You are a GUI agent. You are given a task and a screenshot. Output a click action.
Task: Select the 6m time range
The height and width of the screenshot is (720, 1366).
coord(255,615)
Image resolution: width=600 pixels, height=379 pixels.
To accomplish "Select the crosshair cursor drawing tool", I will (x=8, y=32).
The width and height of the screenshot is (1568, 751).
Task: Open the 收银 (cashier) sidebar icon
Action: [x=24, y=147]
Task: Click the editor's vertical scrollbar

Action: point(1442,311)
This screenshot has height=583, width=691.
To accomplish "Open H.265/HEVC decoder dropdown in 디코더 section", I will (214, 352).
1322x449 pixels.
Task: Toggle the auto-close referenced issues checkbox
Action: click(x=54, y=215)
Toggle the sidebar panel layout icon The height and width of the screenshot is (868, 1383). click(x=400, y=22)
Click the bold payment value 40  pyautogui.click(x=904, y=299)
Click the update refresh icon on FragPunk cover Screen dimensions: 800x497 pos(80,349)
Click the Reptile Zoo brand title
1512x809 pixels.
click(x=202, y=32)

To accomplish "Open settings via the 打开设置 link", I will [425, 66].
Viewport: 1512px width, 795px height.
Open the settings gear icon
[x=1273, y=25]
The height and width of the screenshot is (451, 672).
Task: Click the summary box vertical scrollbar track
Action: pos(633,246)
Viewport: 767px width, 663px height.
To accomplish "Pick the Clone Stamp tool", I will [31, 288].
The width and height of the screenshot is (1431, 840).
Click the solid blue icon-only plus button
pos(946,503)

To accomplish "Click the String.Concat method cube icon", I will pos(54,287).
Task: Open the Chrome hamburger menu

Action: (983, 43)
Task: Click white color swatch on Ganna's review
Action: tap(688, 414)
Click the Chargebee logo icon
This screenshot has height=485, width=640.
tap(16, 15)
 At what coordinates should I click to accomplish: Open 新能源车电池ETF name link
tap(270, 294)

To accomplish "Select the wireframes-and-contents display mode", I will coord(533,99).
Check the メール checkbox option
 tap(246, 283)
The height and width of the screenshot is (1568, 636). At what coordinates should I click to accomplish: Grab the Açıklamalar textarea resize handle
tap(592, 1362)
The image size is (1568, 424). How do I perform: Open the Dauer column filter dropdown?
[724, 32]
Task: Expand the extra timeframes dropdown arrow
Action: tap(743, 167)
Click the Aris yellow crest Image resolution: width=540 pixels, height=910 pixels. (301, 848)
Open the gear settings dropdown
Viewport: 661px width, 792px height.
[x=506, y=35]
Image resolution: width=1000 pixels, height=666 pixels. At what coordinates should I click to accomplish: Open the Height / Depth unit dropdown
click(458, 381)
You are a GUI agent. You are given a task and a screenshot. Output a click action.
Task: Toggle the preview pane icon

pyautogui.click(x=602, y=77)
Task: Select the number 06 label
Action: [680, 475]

WHAT YOU WILL DO:
Copy the records above line for line, with no changes.

RESPONSE FOR THIS EXERCISE:
You are a GUI agent. You are given a task and a screenshot. Output a click action.
Task: Select the 6m time range
The height and width of the screenshot is (720, 1366).
coord(255,615)
Image resolution: width=600 pixels, height=379 pixels.
To accomplish "Select the crosshair cursor drawing tool", I will (x=8, y=32).
The width and height of the screenshot is (1568, 751).
Task: Open the 收银 (cashier) sidebar icon
Action: [x=24, y=147]
Task: Click the editor's vertical scrollbar

Action: point(1442,311)
This screenshot has height=583, width=691.
To accomplish "Open H.265/HEVC decoder dropdown in 디코더 section", I will (214, 352).
1322x449 pixels.
Task: Toggle the auto-close referenced issues checkbox
Action: click(x=54, y=215)
Toggle the sidebar panel layout icon The height and width of the screenshot is (868, 1383). click(x=400, y=22)
Click the bold payment value 40  pyautogui.click(x=904, y=299)
Click the update refresh icon on FragPunk cover Screen dimensions: 800x497 pos(80,349)
Click the Reptile Zoo brand title
1512x809 pixels.
click(x=202, y=32)

To accomplish "Open settings via the 打开设置 link", I will [425, 66].
Viewport: 1512px width, 795px height.
Open the settings gear icon
[x=1273, y=25]
The height and width of the screenshot is (451, 672).
Task: Click the summary box vertical scrollbar track
Action: pos(633,246)
Viewport: 767px width, 663px height.
To accomplish "Pick the Clone Stamp tool", I will [31, 288].
The width and height of the screenshot is (1431, 840).
Click the solid blue icon-only plus button
pos(946,503)

To accomplish "Click the String.Concat method cube icon", I will pos(54,287).
Task: Open the Chrome hamburger menu

Action: (983, 43)
Task: Click white color swatch on Ganna's review
Action: tap(688, 414)
Click the Chargebee logo icon
This screenshot has height=485, width=640.
tap(16, 15)
 At what coordinates should I click to accomplish: Open 新能源车电池ETF name link
tap(270, 294)

To accomplish "Select the wireframes-and-contents display mode", I will coord(533,99).
Check the メール checkbox option
 tap(246, 283)
The height and width of the screenshot is (1568, 636). At what coordinates should I click to accomplish: Grab the Açıklamalar textarea resize handle
tap(592, 1362)
The image size is (1568, 424). How do I perform: Open the Dauer column filter dropdown?
[724, 32]
Task: Expand the extra timeframes dropdown arrow
Action: tap(743, 167)
Click the Aris yellow crest Image resolution: width=540 pixels, height=910 pixels. (301, 848)
Open the gear settings dropdown
Viewport: 661px width, 792px height.
[x=506, y=35]
Image resolution: width=1000 pixels, height=666 pixels. At what coordinates should I click to accomplish: Open the Height / Depth unit dropdown
click(458, 381)
You are a GUI agent. You are given a task and a screenshot. Output a click action.
Task: Toggle the preview pane icon

pyautogui.click(x=602, y=77)
Task: Select the number 06 label
Action: [680, 475]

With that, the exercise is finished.